Durant notre séjour dans le port de Gibraltar, le qâïd (gouverneur) de la ville venait fréquemment nous rendre visite et avait soin de nous apporter chaque jour des fruits frais ou secs, en s'excusant de ne pouvoir faire davantage. Enfin un de nos compagnons sentit souffler le vent d'est le mercredi à minuit; il y avait huit jours que nous étions dans le port. Notre dit compagnon ayant souvent voyagé sur mer se connaissait en navigation. En ce moment le capitaine du navire était profondément endormi. Nous le réveillâmes et lui fîmes savoir que le vent soufflait. Immédiatement nous nous mîmes en route et sortîmes de l'endroit où nous nous trouvions. Au lever de l'aurore, nous étions par le travers de la ville de Tarifa, ville de moyenne grandeur, sur le bord de la mer, dans une plaine étendue. Elle a reçu son nom de Tarîf, qui y descendit, ainsi que cela a été mentionné ci-devant. Le point de notre pays qui lui fait face est le qasr (château) dont nous avons parlé.
—————
▶ _Énoncé du problème_:
Poursuivez le récit de la traversée au départ de Gibraltar, à la suite de sa dernière phrase.
—————
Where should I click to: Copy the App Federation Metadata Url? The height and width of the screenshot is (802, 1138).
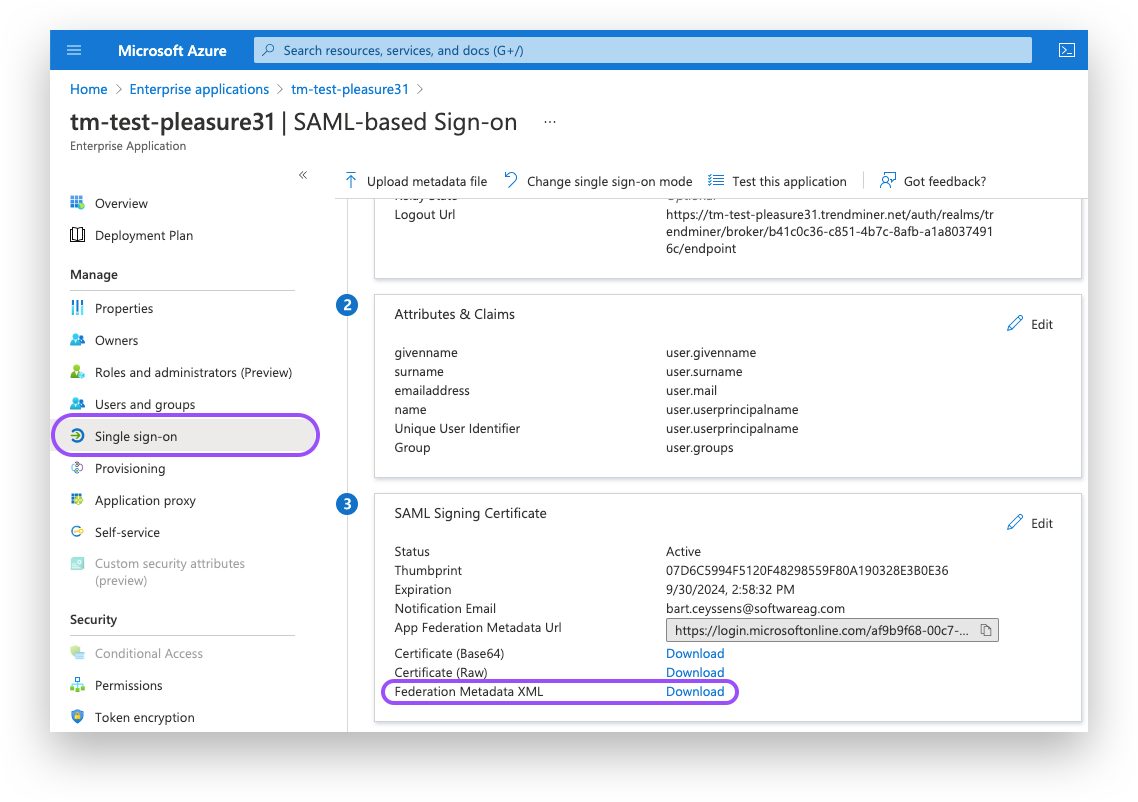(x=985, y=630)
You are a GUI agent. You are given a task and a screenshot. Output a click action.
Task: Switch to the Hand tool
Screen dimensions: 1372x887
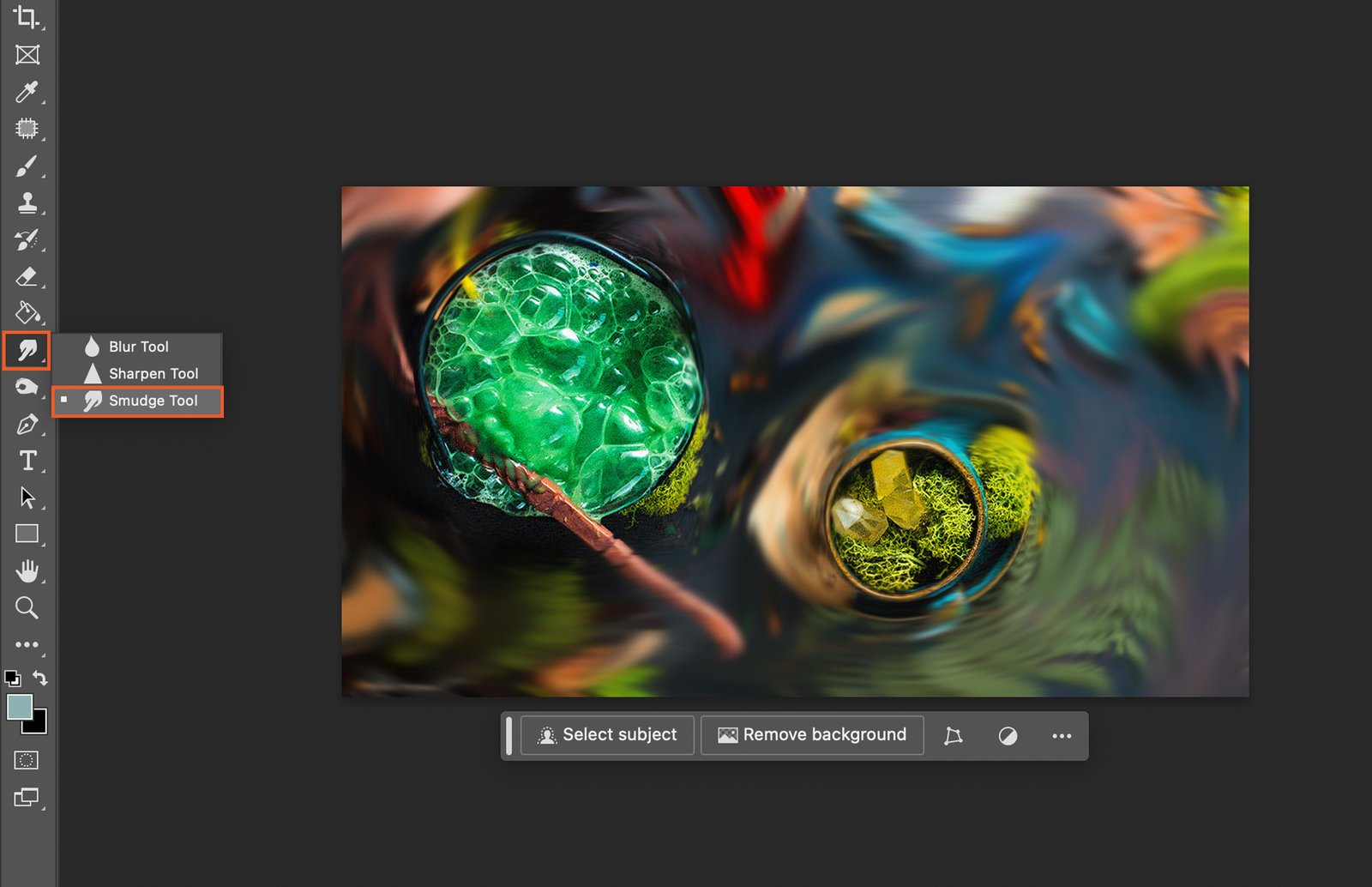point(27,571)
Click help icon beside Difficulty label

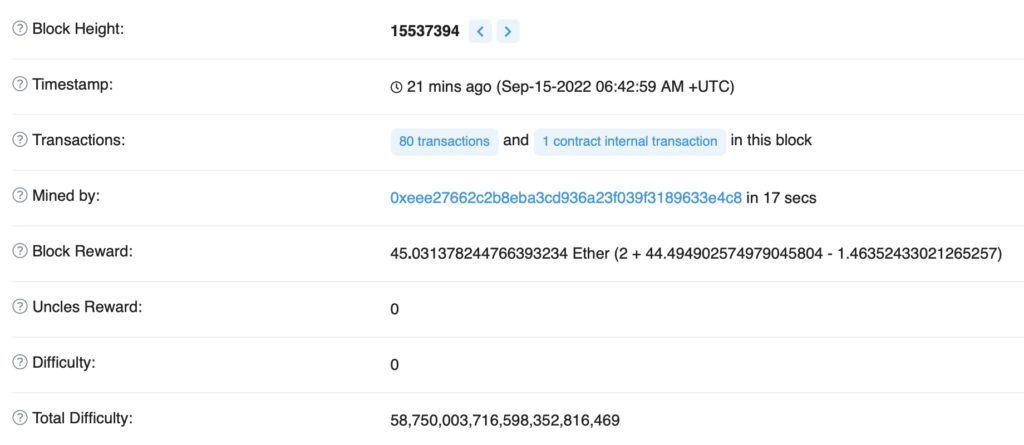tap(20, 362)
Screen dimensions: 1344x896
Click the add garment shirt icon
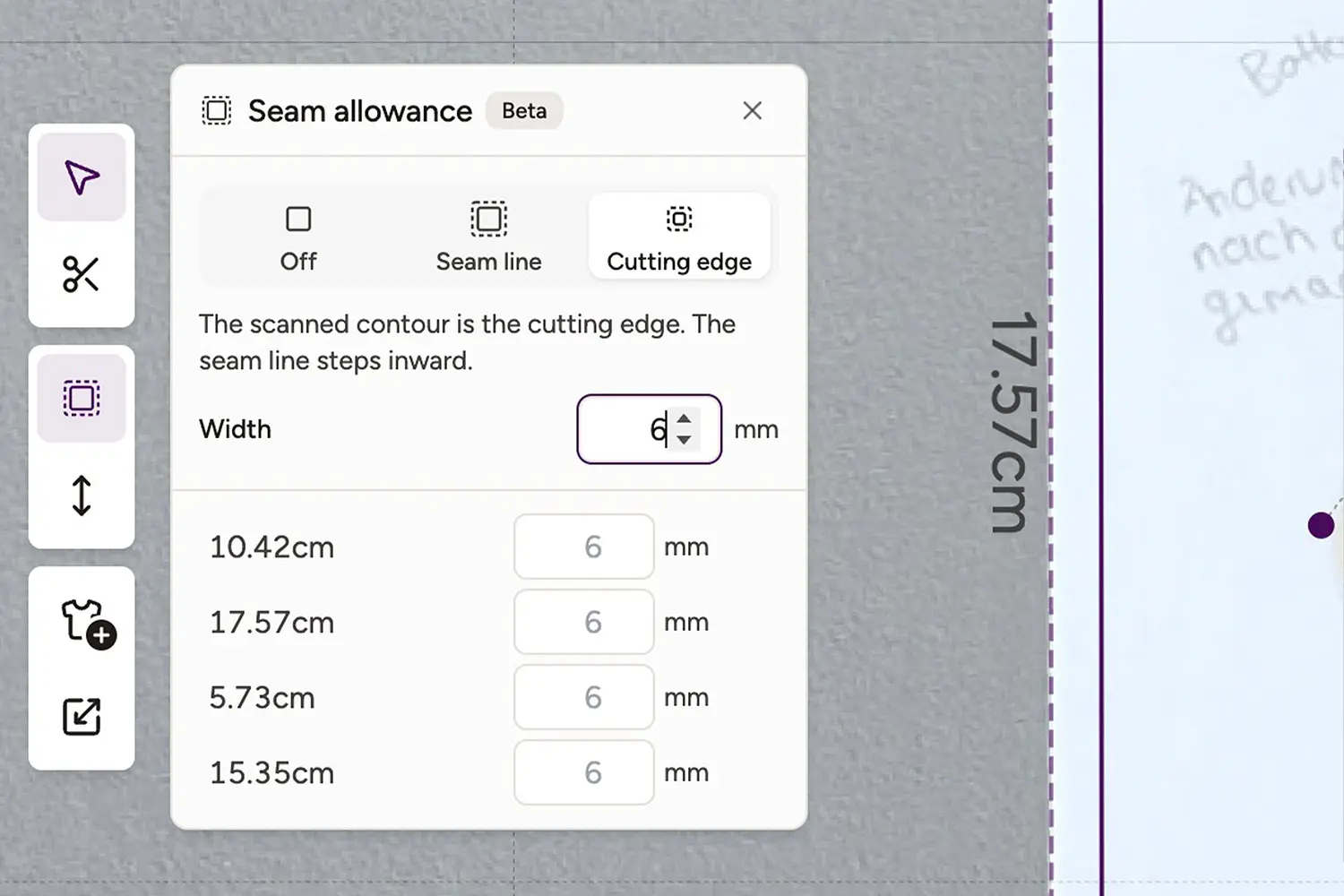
—————
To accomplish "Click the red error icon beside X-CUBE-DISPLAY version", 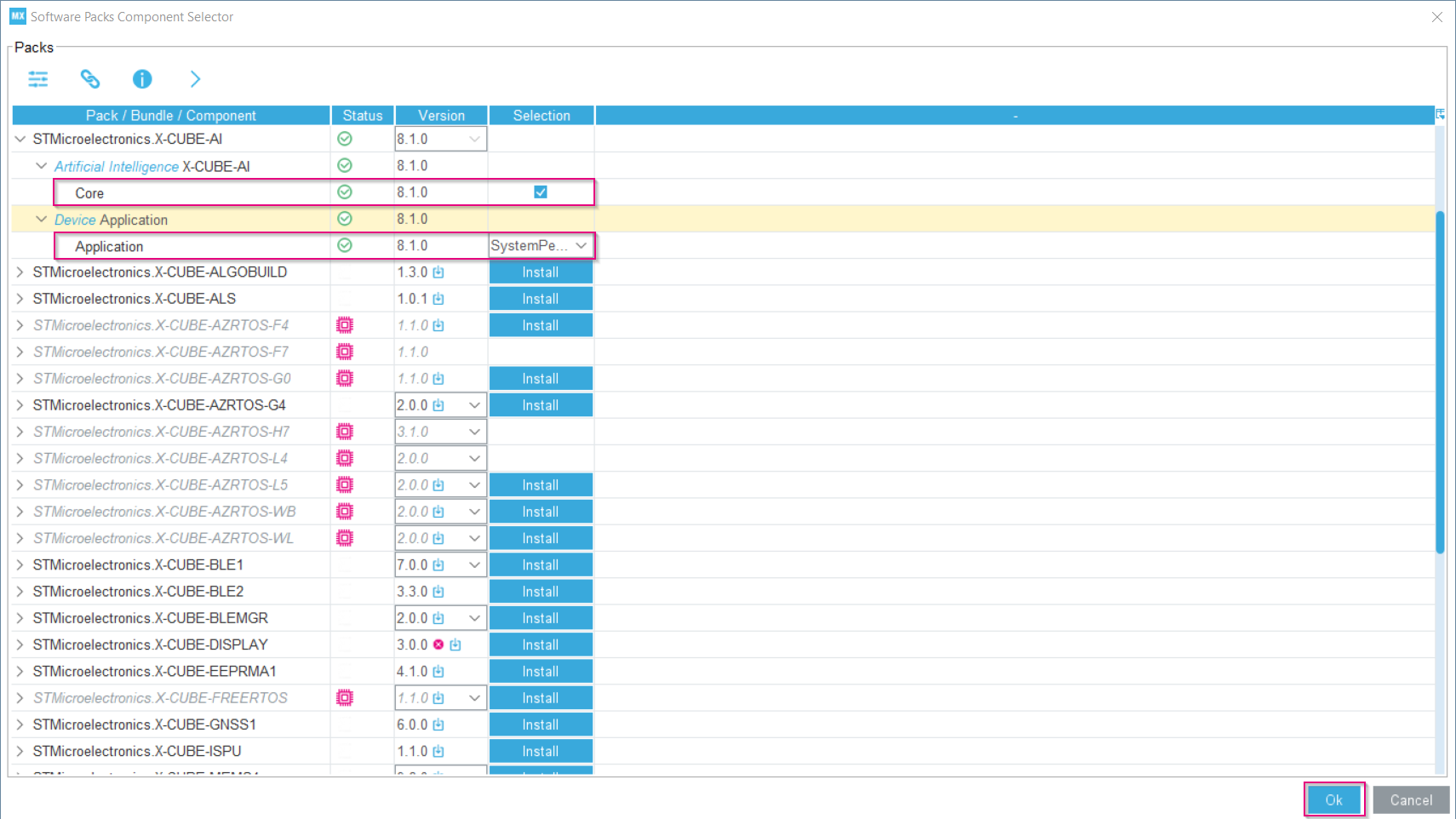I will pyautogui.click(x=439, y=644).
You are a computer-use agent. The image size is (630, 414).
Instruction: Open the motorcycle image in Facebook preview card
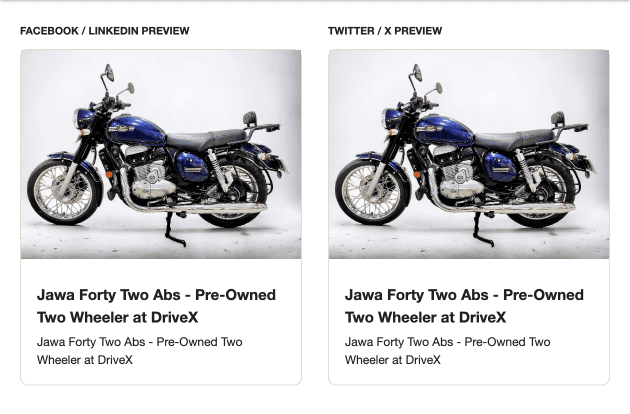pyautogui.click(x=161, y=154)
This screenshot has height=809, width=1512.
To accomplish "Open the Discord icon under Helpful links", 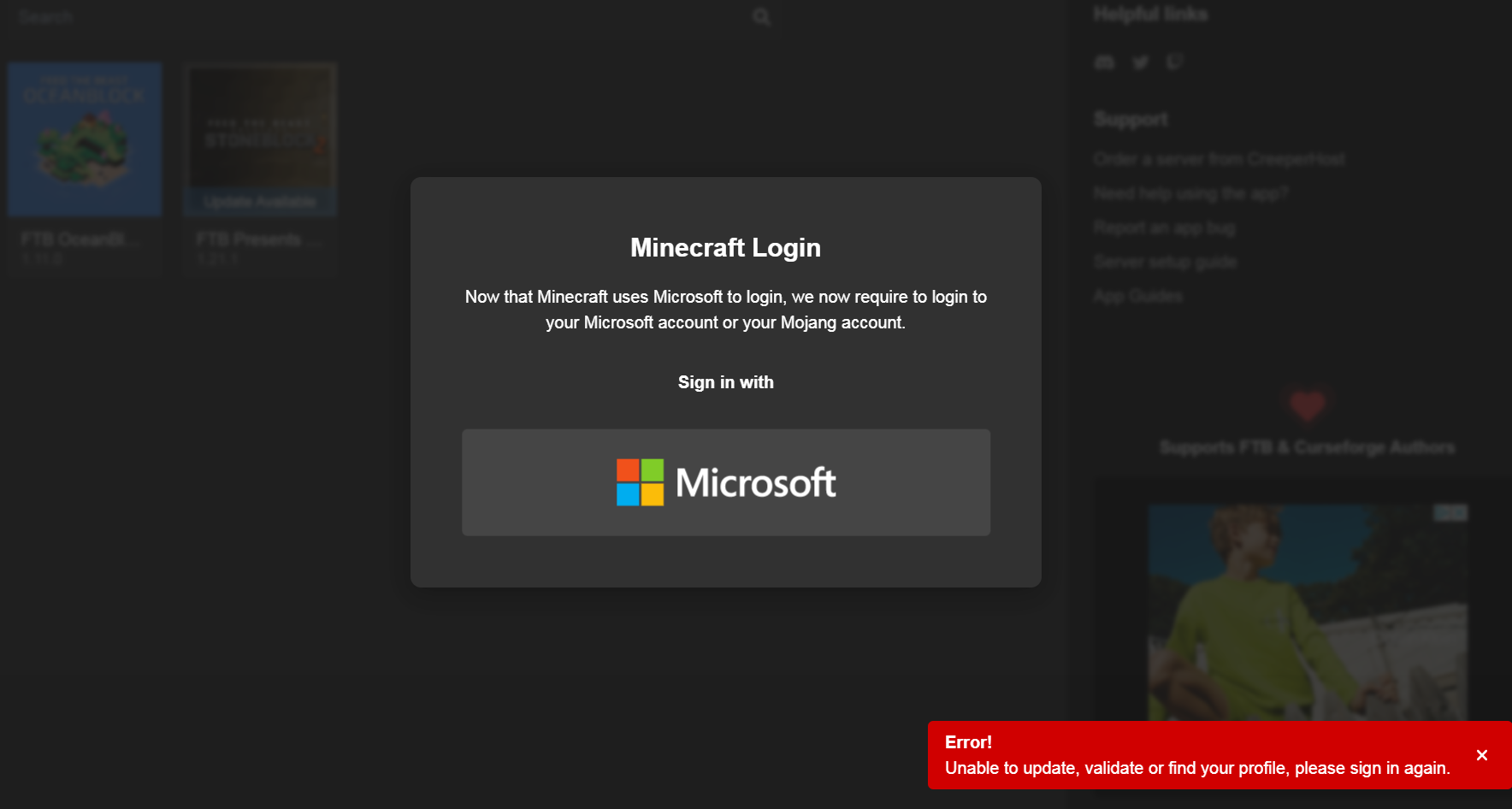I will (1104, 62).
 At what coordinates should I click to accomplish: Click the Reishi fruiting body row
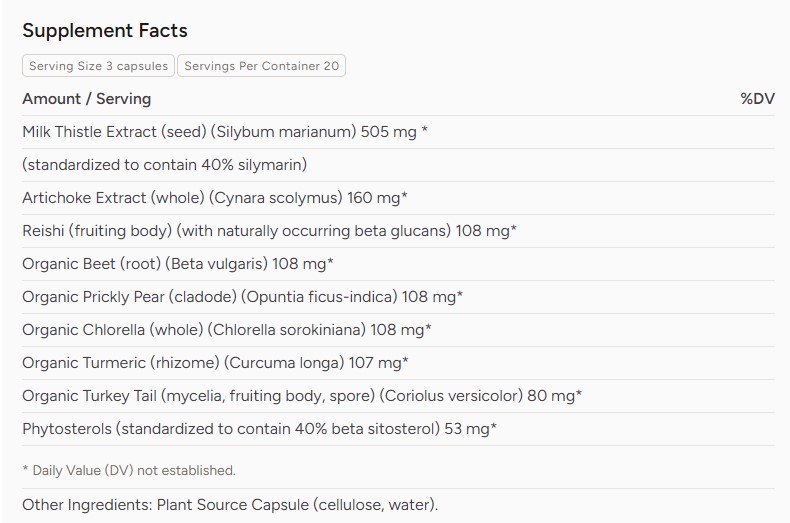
—————
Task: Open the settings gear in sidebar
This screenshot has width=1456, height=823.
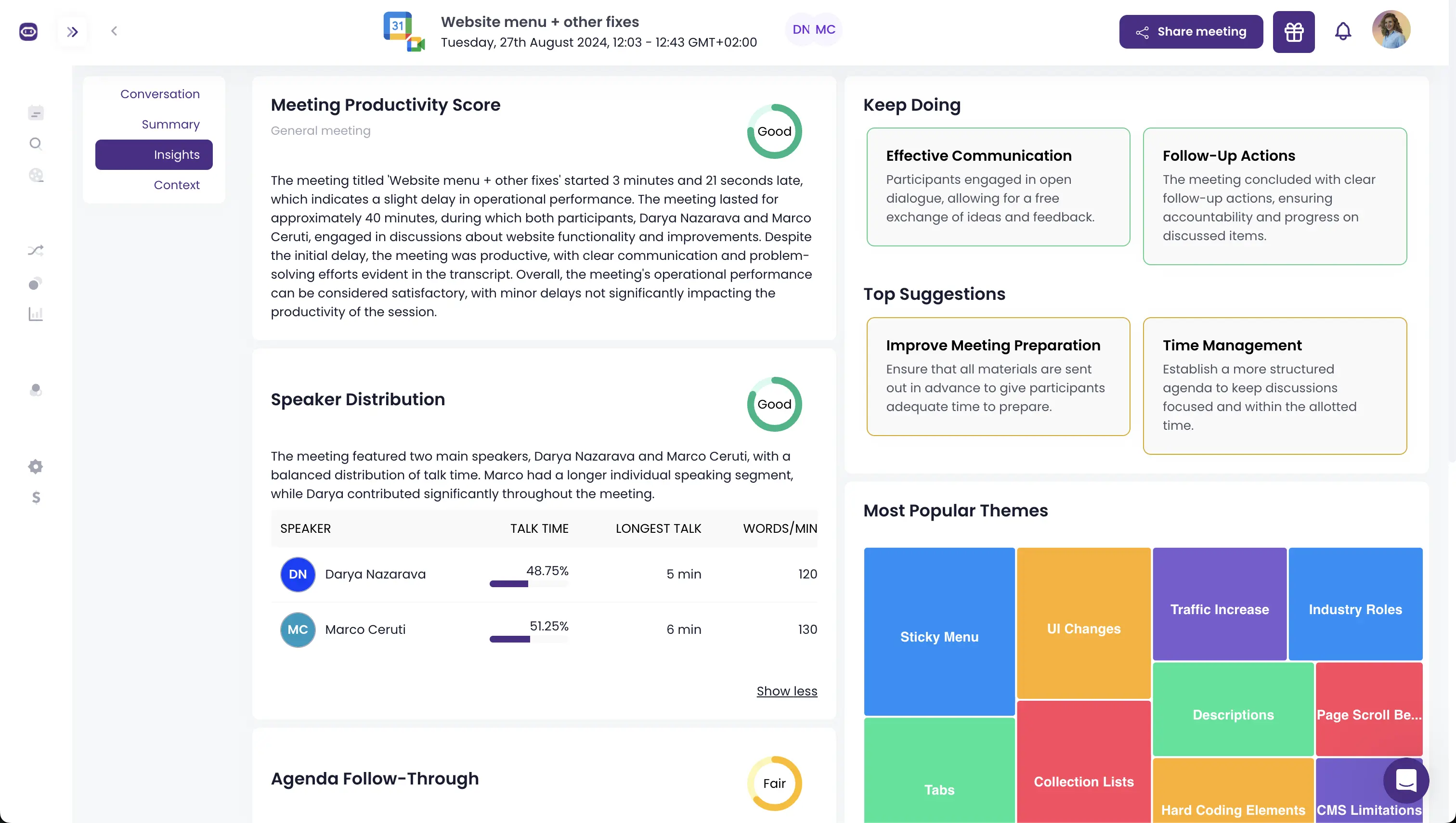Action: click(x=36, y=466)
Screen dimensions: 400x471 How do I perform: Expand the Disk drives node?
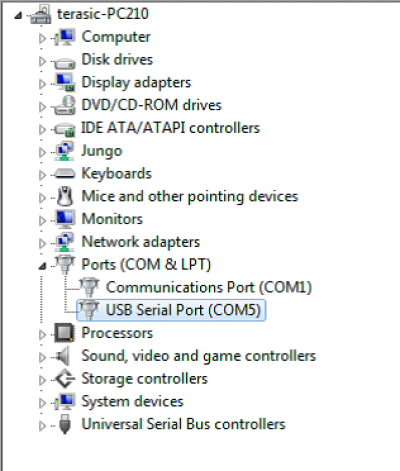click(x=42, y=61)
—————
▶ _Résultat final_:
Nous continuâmes à voguer pendant la moitié de la journée jusqu'au moment de la prière de midi. Nous aperçûmes alors la ville de Cadix, qui est une grande cité, sise sur une presqu'île, sur la mer. Une de ses parties s'étend jusqu'à la terre ferme; elle est environnée par la mer sur environ les sept huitièmes de son périmètre. Elle possède un grand port, si vaste qu'il est impossible d'en évaluer l'étendue, et qui contient un nombre incalculable de grands et de petits navires. Comme c'est une ville considérable, il s'y rend de tous côtés des voyageurs et des commerçants; tous les vents y conduisent. Les chrétiens y viennent de tous les villages et de toutes les villes, situés dans son voisinage ou à proximité, pour y vendre, acheter, faire leurs provisions ou servir. Là se réunissent en quantité innombrable de petits navires qui y apportent des denrées et des vivres, grains, fruits, etc.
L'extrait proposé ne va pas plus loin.